As for IA’s program, IA is “reviewing the court’s opinion.” They could appeal to have the case re-heard by the entire Second Circuit, though this is rare. Longer term, IA does have an option to appeal to the Supreme Court, but the Supreme Court does not have to hear it. There is a hint of a circuit split on the issue of proving a lack of market harm, as the D.C. Circuit ruled in a different direction in the similar case ASTM vs. PRO. But, the Second Circuit here relied heavily on the very recent Warhol case, which the Supreme Court decided in 2023. I think that makes a grant of cert unlikely. Even if the Supreme Court would be interested in addressing the market harm issue, Internet Archive will have to consider if that would be enough to change the final result. Proponents of CDL may need to focus on legislative changes to copyright law, especially to libraries’ copyright exemptions in 17 USC 108, to deliver on the benefits of CDL.
Silver lining for non-profits, and maybe Creative Commons
As mentioned above, there was some good news from the decision about non-commercial use. At the district court level, Internet Archive’s CDL program was deemed a commercial use, as IA had a donate button on the same page as the book. There was also language about IA gaining reputational benefits from the program. This was all despite IA being a non-profit organization. The Second Circuit found that this standard would be very damaging to non-profits in general, and would likely prevent them from ever utilizing fair use. (pp. 37-38). Though not mentioned in the case, this language might also provide a little more clarity around the Creative Commons BY-NC license, where commercial is not defined.

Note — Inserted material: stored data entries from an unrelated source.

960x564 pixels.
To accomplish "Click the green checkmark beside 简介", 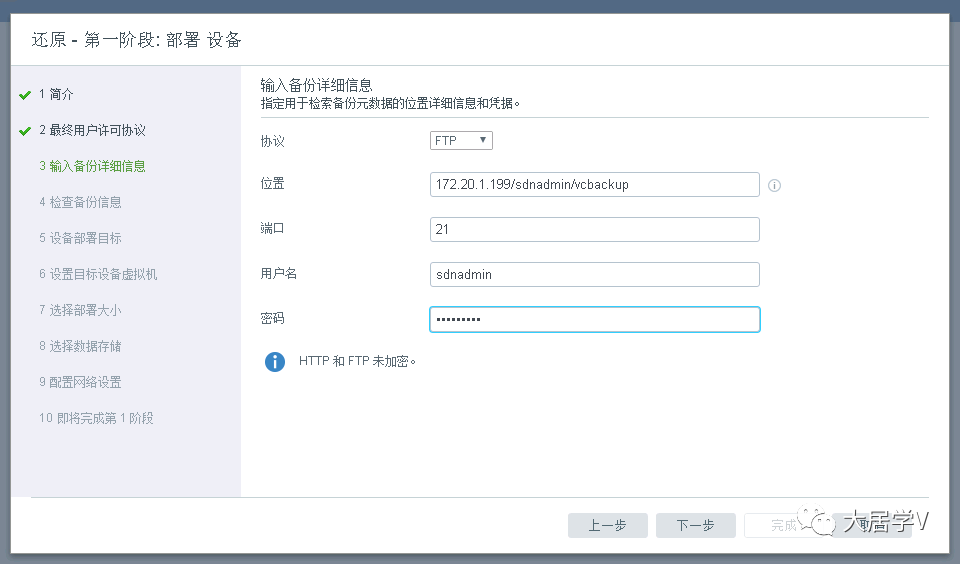I will point(25,95).
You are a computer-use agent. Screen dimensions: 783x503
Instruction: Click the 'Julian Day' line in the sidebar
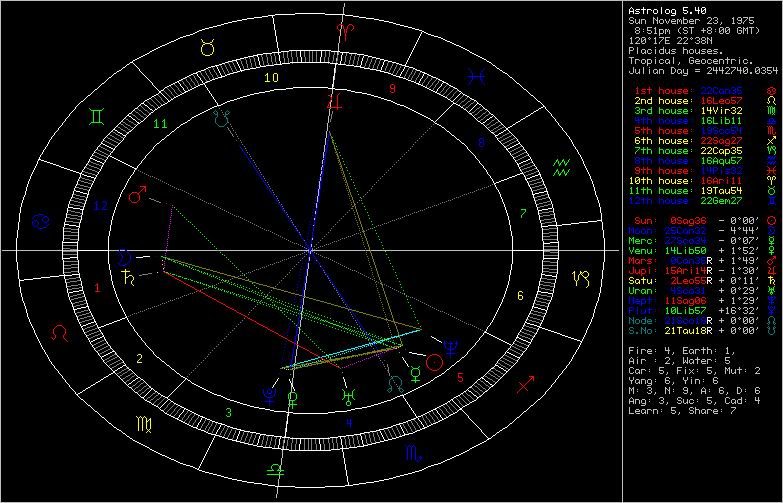click(x=702, y=72)
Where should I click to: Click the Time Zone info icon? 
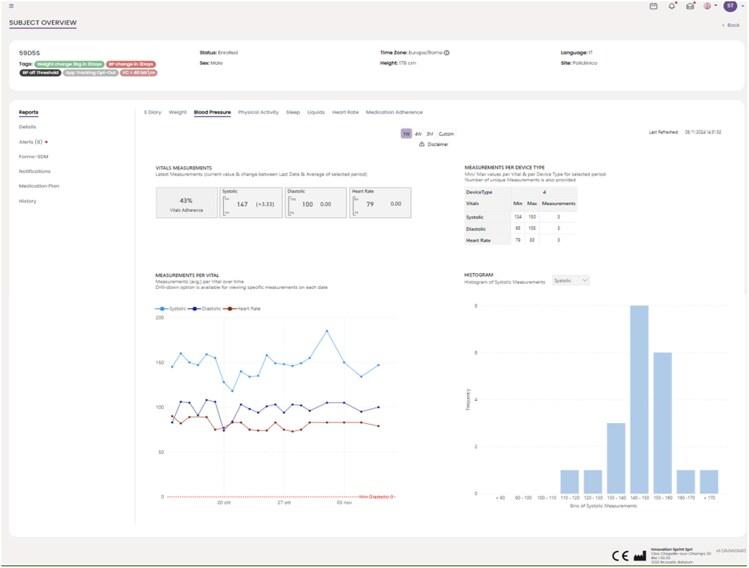click(x=446, y=53)
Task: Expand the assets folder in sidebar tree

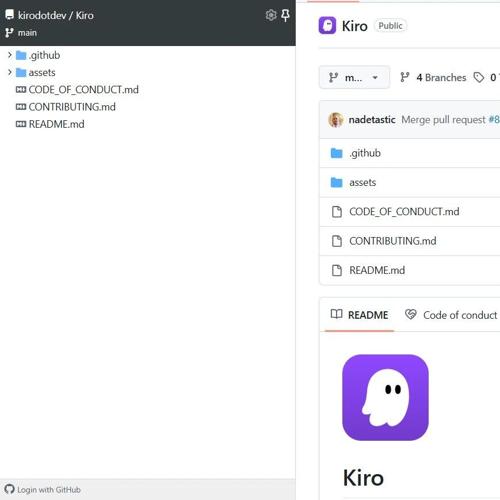Action: (x=10, y=72)
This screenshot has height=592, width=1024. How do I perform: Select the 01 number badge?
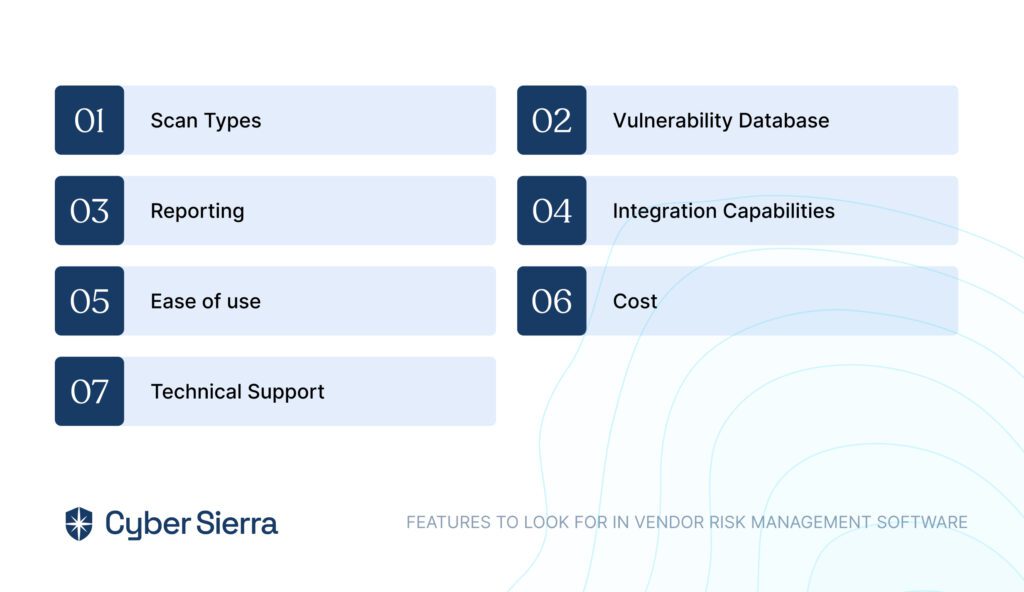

What does this case mean for AI?
This case will also interest people looking at the New York Times case against OpenAI and Microsoft, currently in a lower court within the Second Circuit. Many AI companies claim that scraping the internet and using copyrighted works in training a model is fair use, and cite the Google Books case. I would not say this case is likely to swing the result of AI training cases, but two bits stand out.
First, the court positively cites language from several cases that says a copy is not transformative if it just “repackages” or “republishes” a work. Query whether training a Large Language Model is just repackaging content into some set of probabilities and relationships between words. Second, in discussing the third fair use factor, it reiterates its decision in another case to limit the factor to the amount of the material “made available to the public.” (p. 42). Assuming the public cannot extract copyrighted content back out of a model (which is a point of debate, and might depend on the content), it seems like the AI companies will do well on that factor.
Apologizes for citation style to any Bluebook devotees!